Another foundational component of spousal benefits involves the ages at which people can receive benefits and the pluses and minuses of claiming decisions made at different ages. It is possible to begin drawing Social Security at the age of 62 or wait until as late as the age of 70. Each year one waits, benefits increase by about 8 percent a year plus the rate of inflation. Before reaching what's called full retirement age, which is 66 for people nearing retirement today, there are rules reducing benefits depending on how much outside earnings people make. Those penalties disappear at full retirement age.
U.S. News sought advice on spousal benefits from the Social Security Administration and two private experts—Boston University economist Laurence Kotlikoff and Marc Kiner, a fee-based Social Security adviser.

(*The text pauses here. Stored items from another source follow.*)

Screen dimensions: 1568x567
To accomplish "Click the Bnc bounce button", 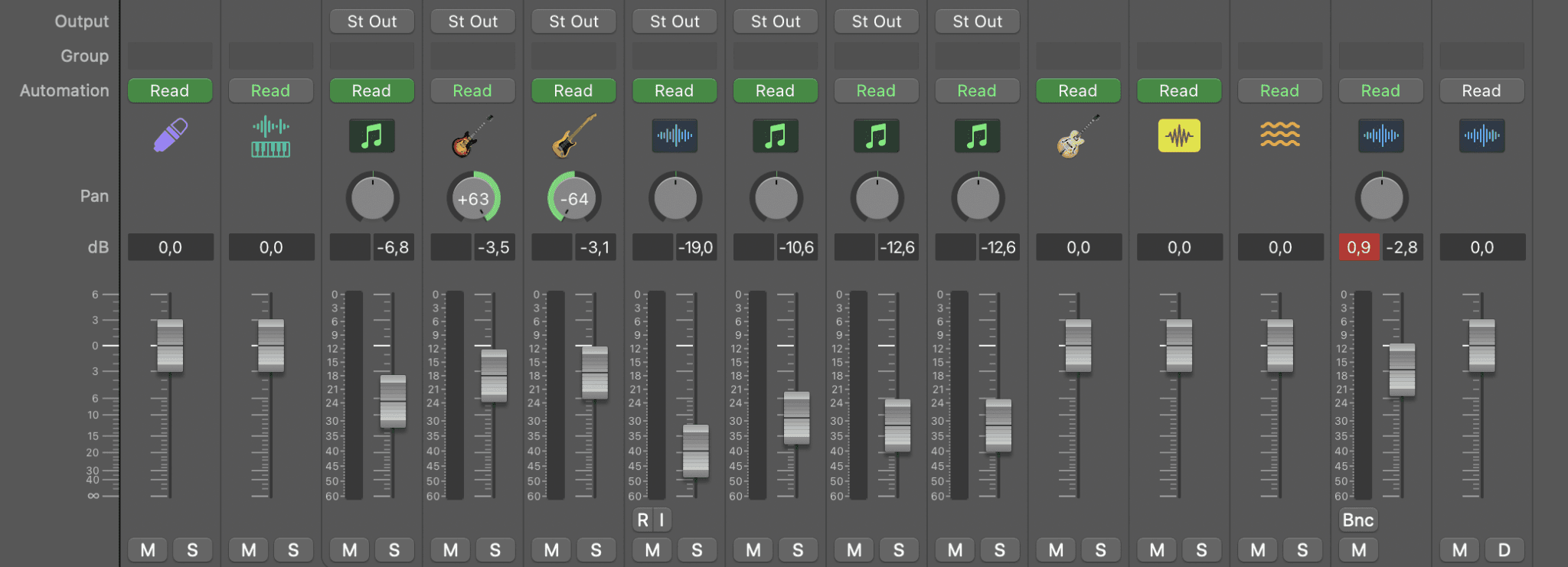I will tap(1357, 520).
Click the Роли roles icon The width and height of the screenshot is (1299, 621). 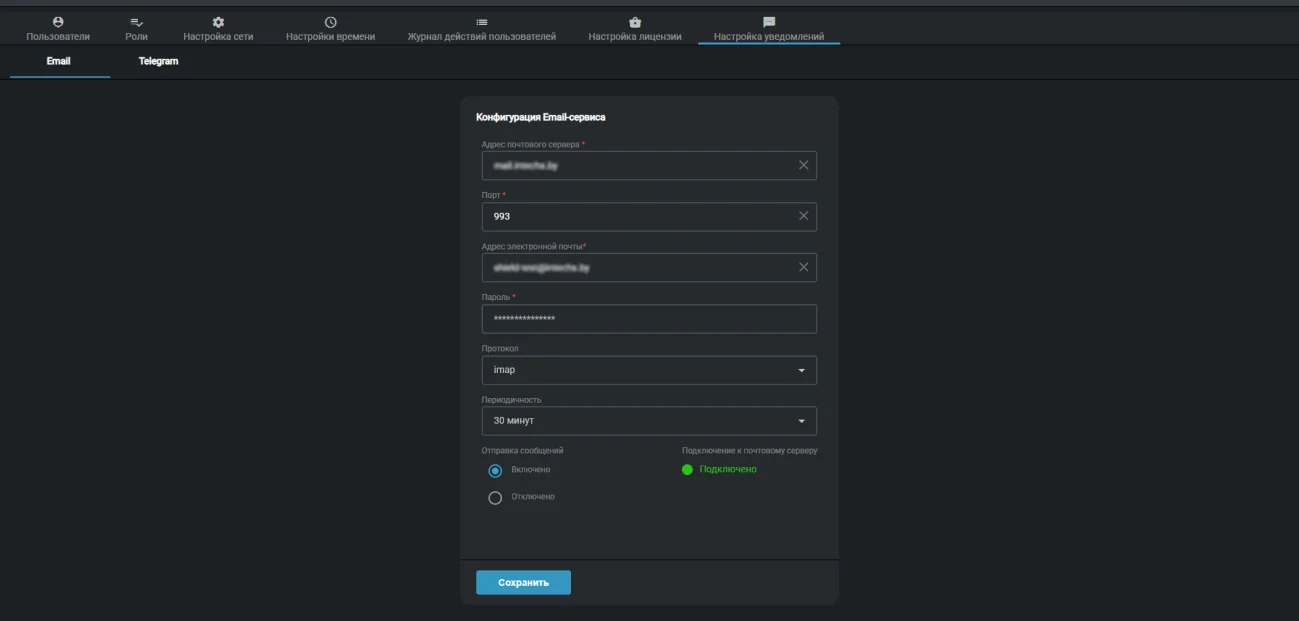tap(137, 22)
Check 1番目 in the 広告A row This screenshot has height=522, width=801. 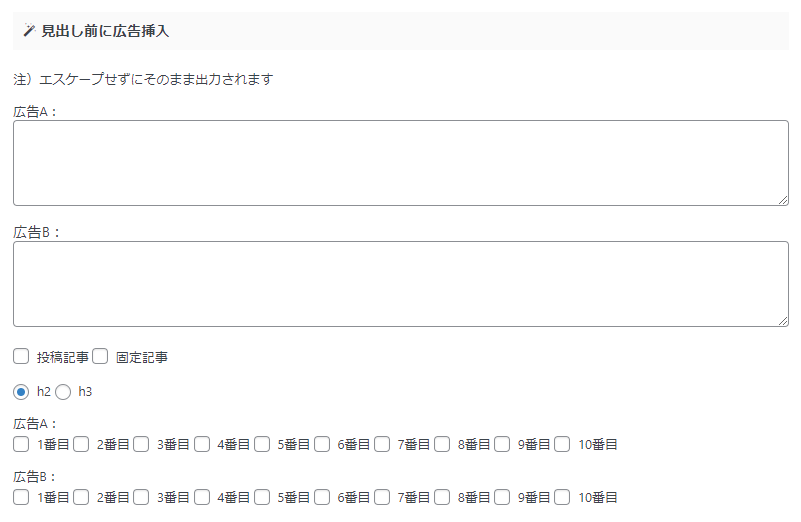[x=21, y=444]
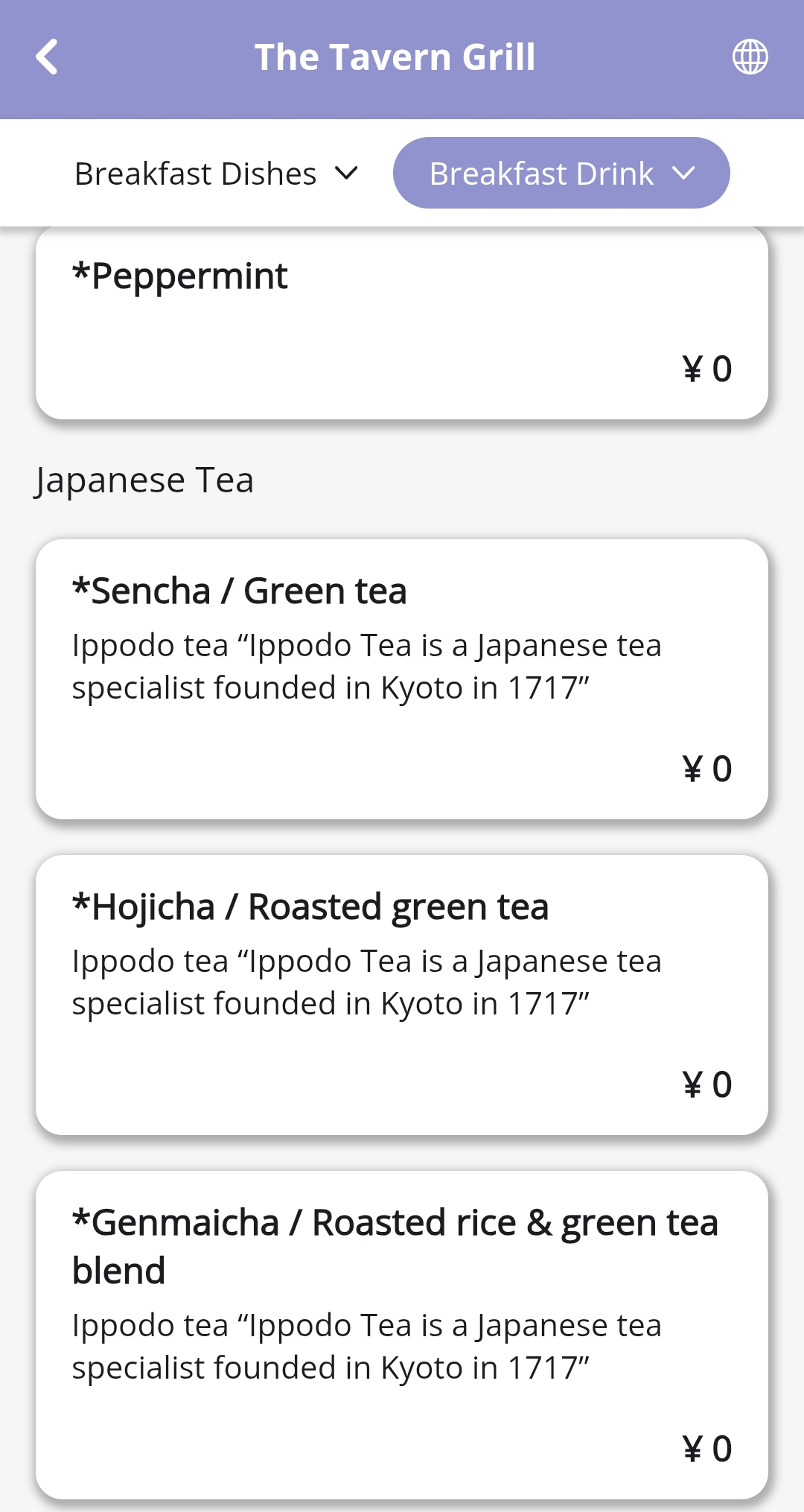Click the Peppermint ¥ 0 price

tap(706, 369)

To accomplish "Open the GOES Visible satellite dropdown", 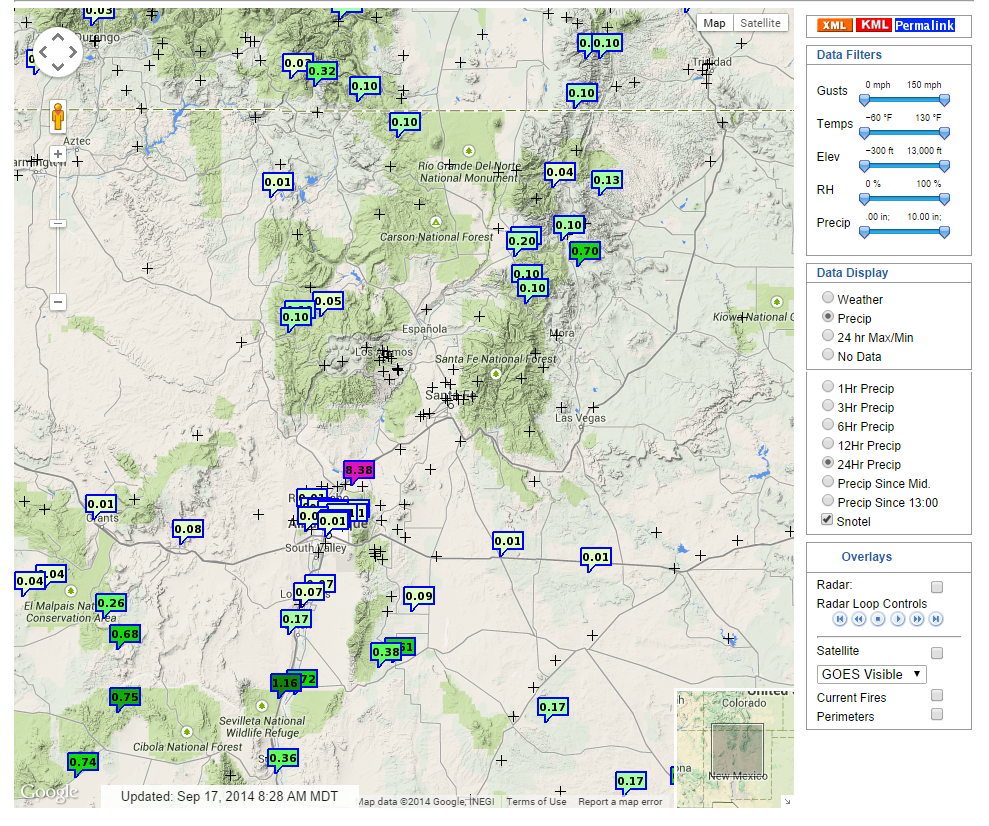I will (870, 674).
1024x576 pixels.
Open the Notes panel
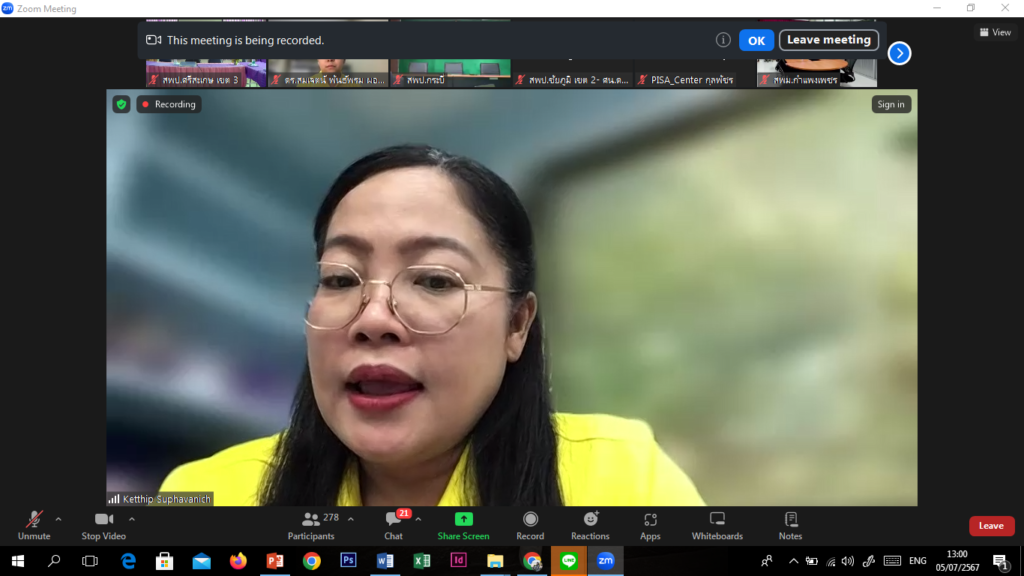790,525
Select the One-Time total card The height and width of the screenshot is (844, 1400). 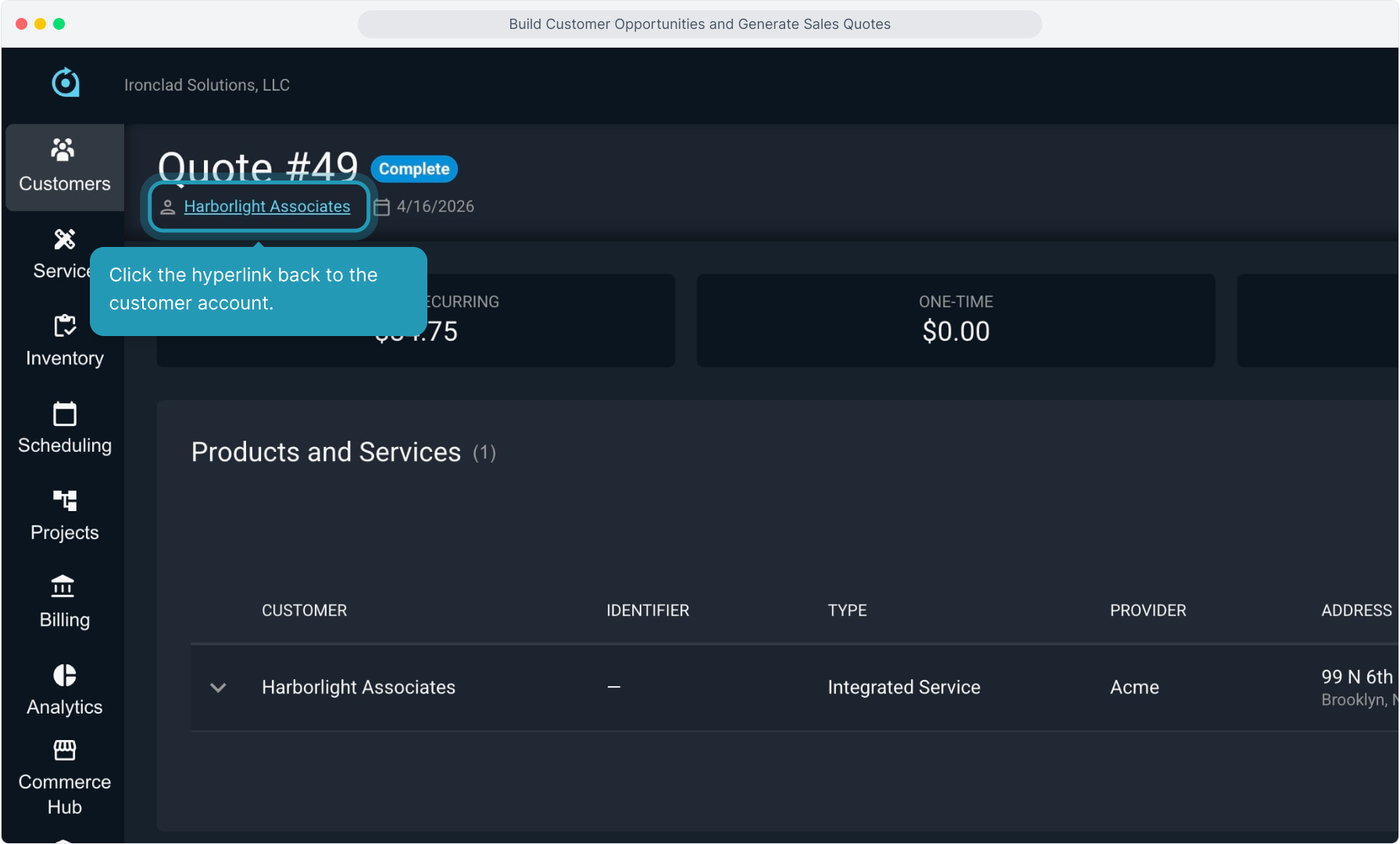click(x=955, y=320)
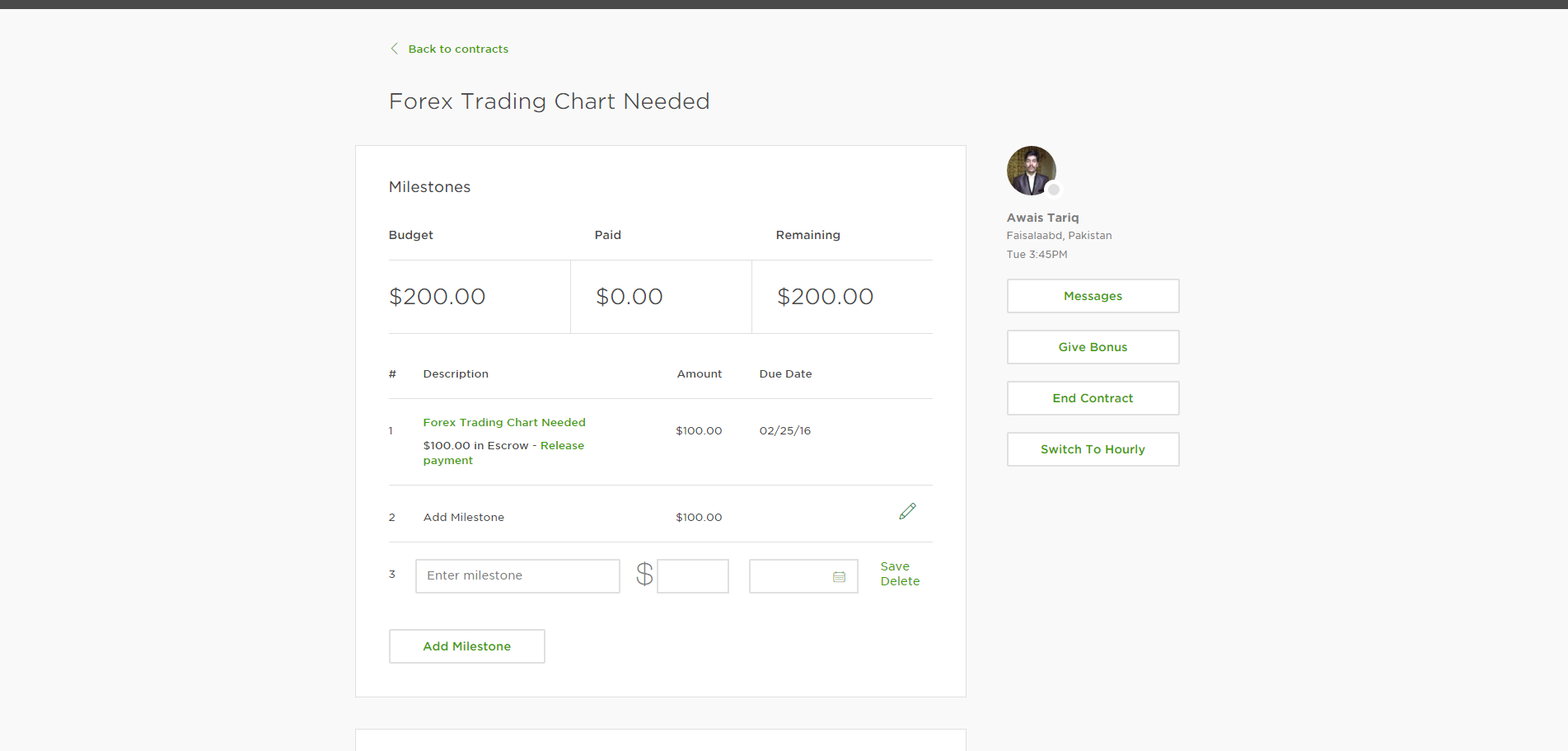Delete the third milestone row
This screenshot has width=1568, height=751.
900,581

It is generally unwise, they agreed, for a person to claim spousal benefits before they've reached 66. Doing so at an earlier age is deemed by the agency as having filed for the person's own benefits, not just a spousal payment. "Generally, when a person files an application for Social Security, the application is for all benefits," said agency spokeswoman Kia Green. "A person cannot restrict the scope of their application until they reach full retirement age."
"If a person is eligible for his or her own retirement benefit and for spousal benefits, we will pay their own benefit first," Green added. "If their spousal benefit is higher than their own retirement benefit, they will receive a combination of benefits equaling the higher benefit amount." However, doing so would prevent them from filing for their own benefits at a later age and receiving a higher monthly payment.
When both spouses have reached their full retirement age, it may makes sense for the higher-earning spouse to "file and suspend" their benefits. If this was the husband, Kiner explained, "He will file an application for benefits and then tell Social Security not to send him a check. His benefits will grow due to the delayed retirement credit of eight percent per year until his actual payments begin."
"The wife at her FRA (of 66) will file a 'restricted application' to only receive spousal benefits," he added. Doing so provides her half of her husband's benefits at age 66 and also allows her to delay receiving her own benefits and enjoy the same 8 percent increase in their annual value as her husband will receive by delaying his benefits.
"It's also possible, if she was a very low earner, that it's best for the husband not to file and suspend," Kotlikoff said. "She then collects her retirement benefit starting at 62, and then at full retirement she starts collecting her spousal benefit," which will have grown due to the husband's deferral of his filing for benefits.
The decision about which spouse should claim spousal benefits may not always favor the lower-earning spouse. It can also be influenced by the relative ages and health histories of the spouses—another reason navigating spousal benefits are so complicated.